Julio unpacked his bag, bringing out stronger lights. He flicked on a powerful flashlight and shone it around the chamber, his hand shaking a little as it revealed what lay ahead.
The floor was layered with bones, some full skeletons with rusted swords in their hands, some arranged in intricate designs, others piled high like a mass grave. Julio crossed himself as he raised the light higher. Pelvis bones and femurs lined the walls while a ceiling of skulls gazed down with empty eyes.
“We need to go deeper. The Hand of Ezekiel must be here.” Luis took the flashlight from Julio and started forward, shrugging back at the bound monk. “Bring him.”
Luis walked on, his thin ray of light lancing through the darkness, illuminating the long dead, their dull-white bones reflecting the glow back at him. Julio walked behind, carrying the bound monk, and together they formed a slow procession toward their final goal.
An altar made from criss-crossed leg bones fused with skulls and on top, a casket made from tiny bones fitted and fused together, inlaid with exquisite gold filigree.
Luis exhaled slowly and walked to it, putting his hand on what his family had sought for generations. Was there a vibration from inside, or did he imagine it? His heart pounded in expectation at what lay within.
The monk twisted and moaned more loudly as Julio dropped him on the floor near the altar.
Luis leaned closer.
He opened the lid and gasped. “No, this can’t be right.”
Inside, there was only a faded crimson silk cushion with five compartments, empty of the relics he so desperately sought.
Luis spun around and ripped the gag from the monk’s mouth. “Where is it?”
The monk laughed with triumph. “You will never find the Hand of Ezekiel.”
Luis grabbed the box from the altar and smashed it into the sneering face.

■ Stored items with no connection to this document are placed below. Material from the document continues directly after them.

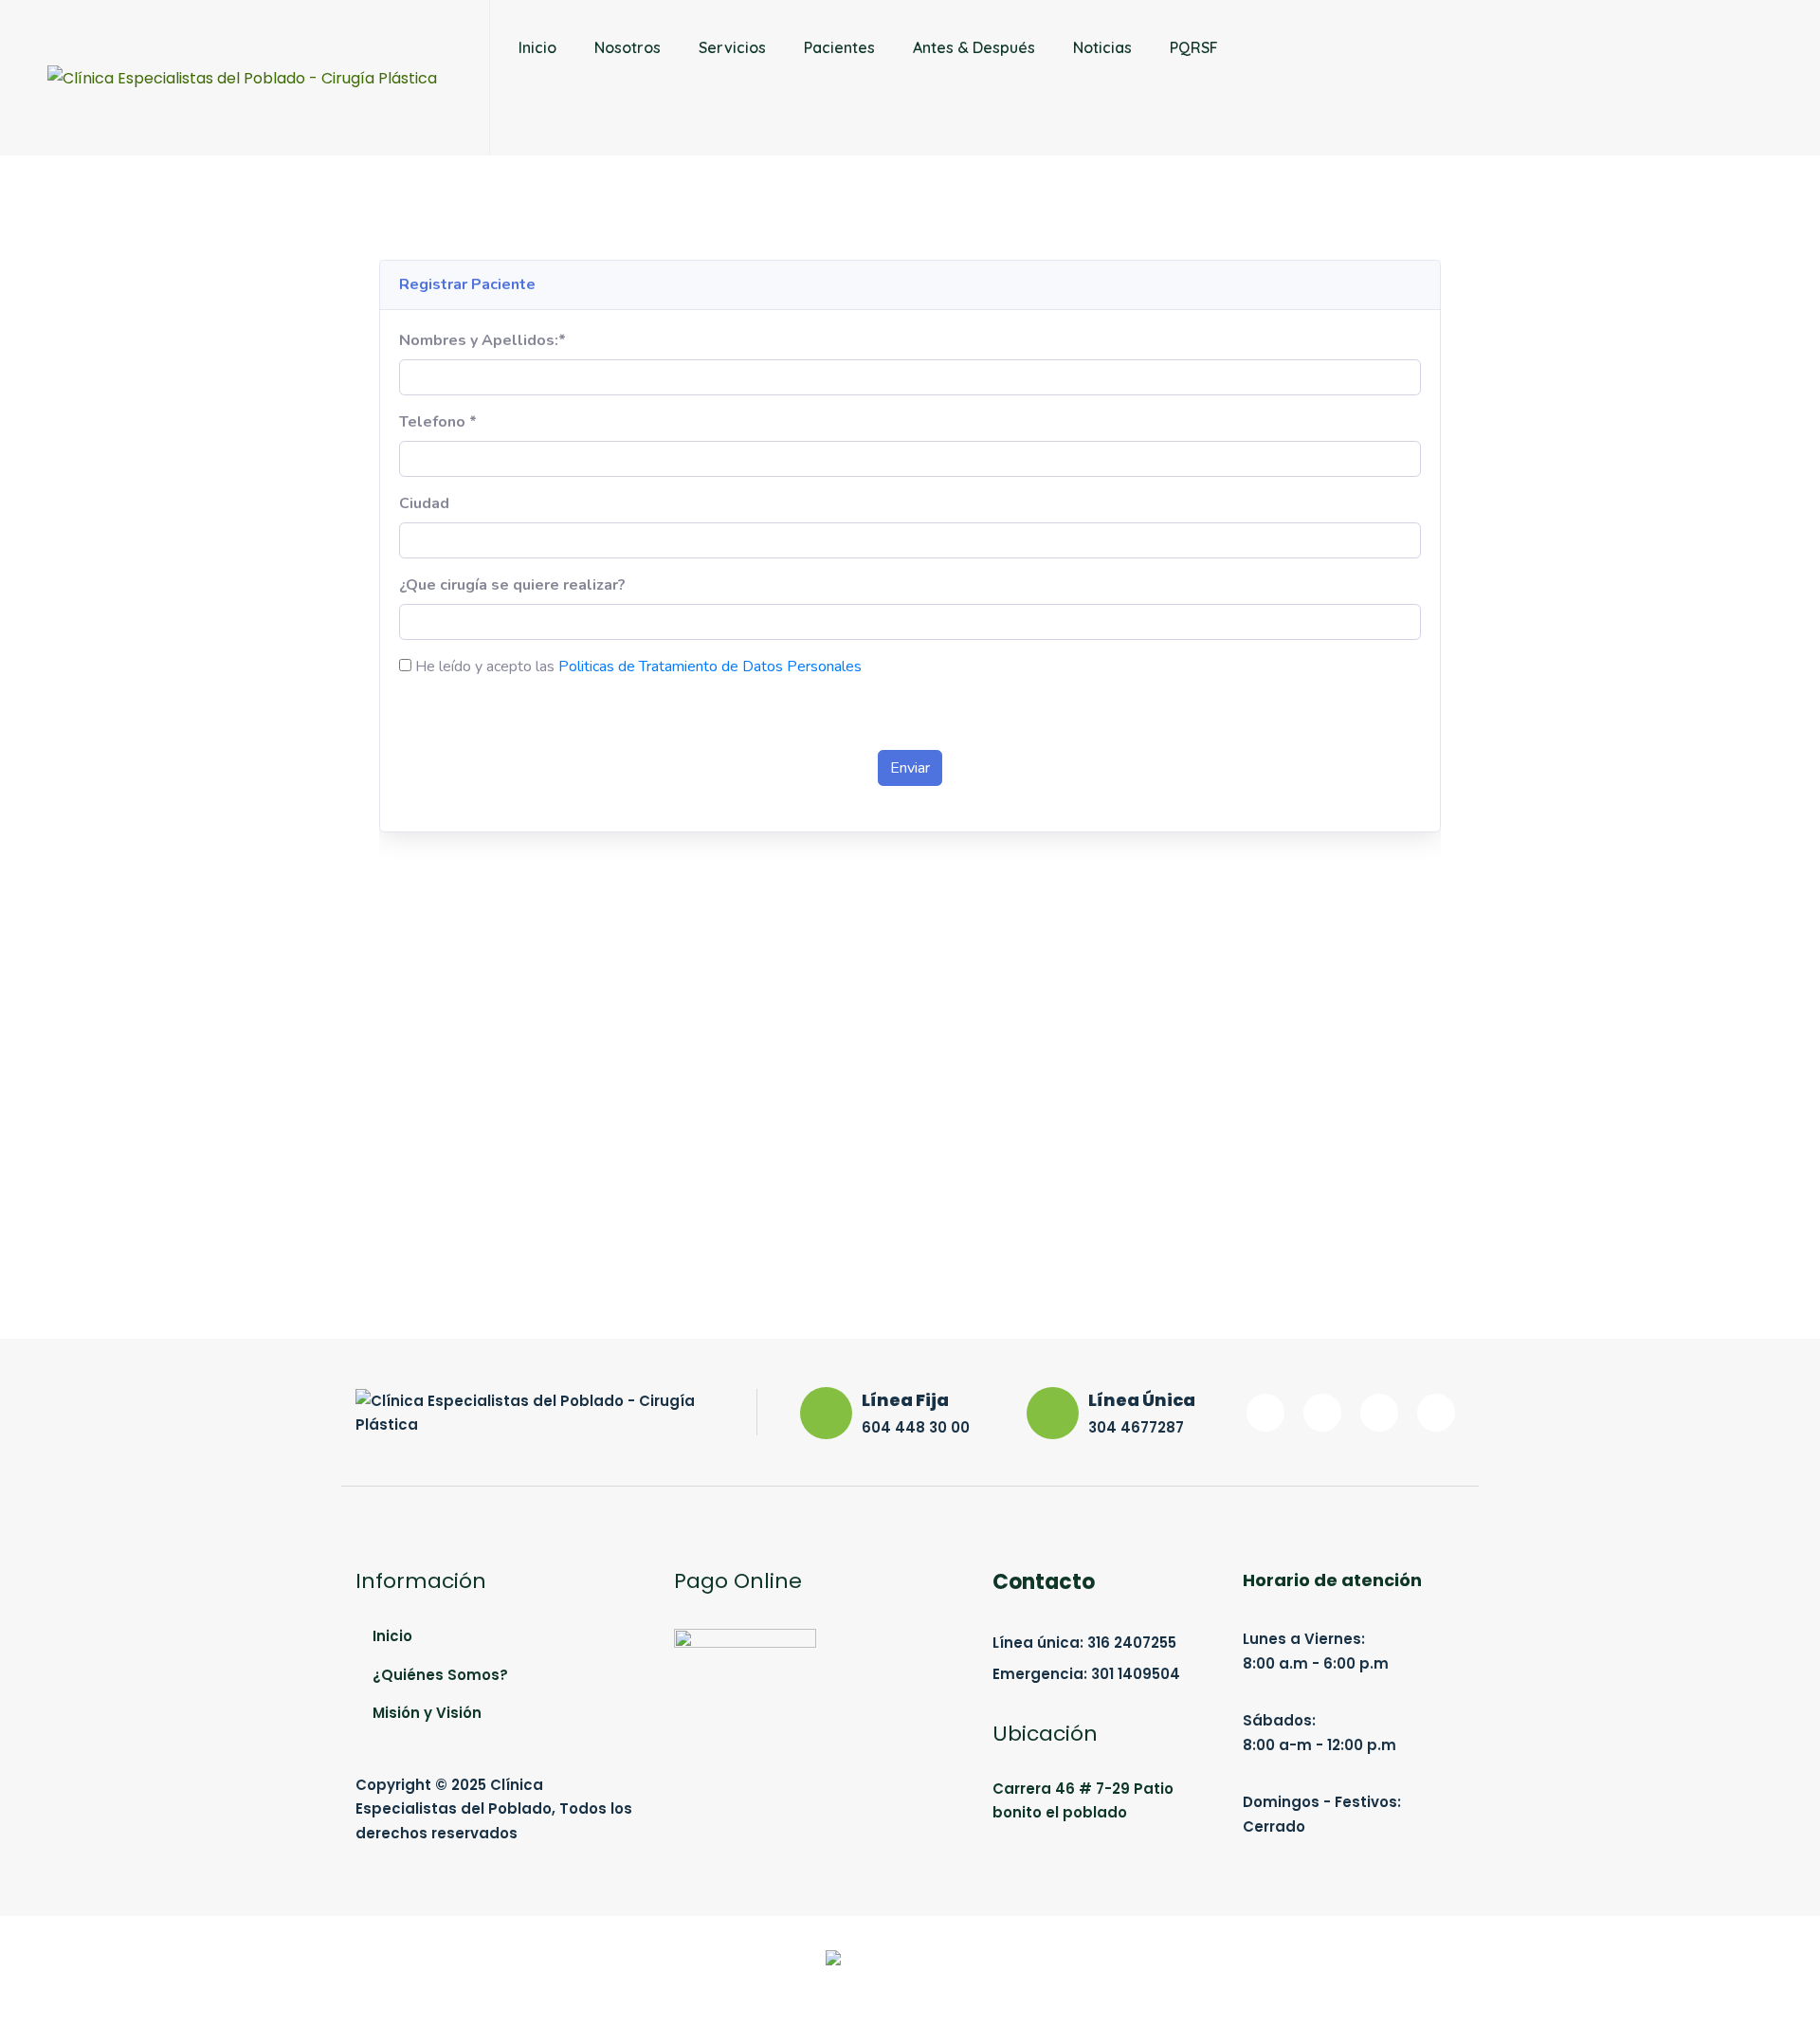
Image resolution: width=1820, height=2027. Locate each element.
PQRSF (1194, 47)
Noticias (1102, 47)
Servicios (732, 47)
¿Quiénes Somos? (440, 1675)
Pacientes (839, 47)
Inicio (537, 47)
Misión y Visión (427, 1713)
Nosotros (627, 47)
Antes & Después (974, 47)
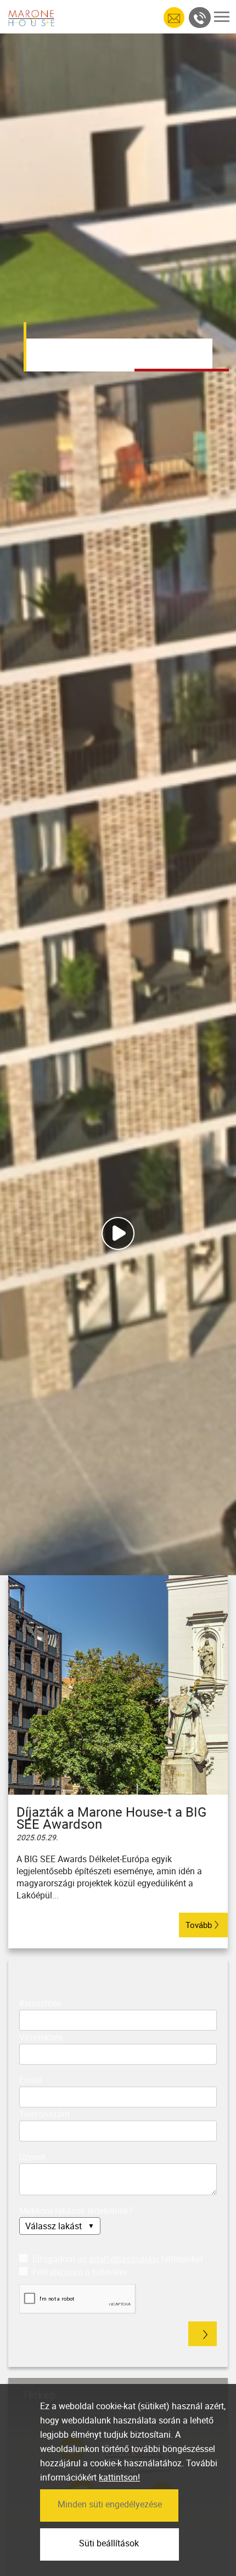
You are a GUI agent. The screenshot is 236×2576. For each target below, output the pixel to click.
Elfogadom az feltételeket (116, 2259)
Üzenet (32, 2157)
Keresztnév (40, 2003)
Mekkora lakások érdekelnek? (76, 2211)
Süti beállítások (109, 2543)
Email (30, 2080)
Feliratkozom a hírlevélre (78, 2272)
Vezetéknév (41, 2037)
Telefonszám (44, 2114)
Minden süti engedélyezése (110, 2504)
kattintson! (119, 2477)
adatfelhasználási (125, 2259)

Blood spurted from the monk’s mouth as he fell sideways to the ground, coughing, moaning. A spasm of pain shot up Luis’s arm, a righteous punishment for his failure.
He leaned over the bleeding man, the box held high as a weapon. “Tell me where it is, and you will join me in glory.”
The monk spat blood in Luis’s face. “Never. I curse you and your crippled family as the Brotherhood has cursed all those who came before you.”
Luis hammered the box down, battering the grinning face until all that was left was a bloody maw. His pants of exertion echoed around the bone chamber as the dead bore witness to the sacrifice.
After a last bubbling breath, the monk exhaled a final sigh.
Luis stood over the corpse, breathing heavily, the box in his hand covered in blood. His limbs ached, and he could feel the crack of his injuries hardening already. But it was worth it.
Julio put his hand out, pointed at the box. “What’s that?”
Luis looked down. Blood had soaked into the joins of the tiny bones forming what looked like a map. He bent and dipped it into more of the monk’s blood, using the life force to outline the path ahead.
Luis smiled. Of course, the Hand of Ezekiel would not be held in one place. But the Lord rewarded the faithful, and he had passed the first test.
He looked down at the dead body. “Get rid of that. Mark it and leave it somewhere public as a warning to those who might come after us. The Brotherhood of the Breath is broken but not finished yet.”
Luis turned and walked back through the chamber. A shaft of sunlight broke through the clouds lighting the way ahead as he climbed out of the tomb into a new day, the bloody box of bone clutched tightly to his chest.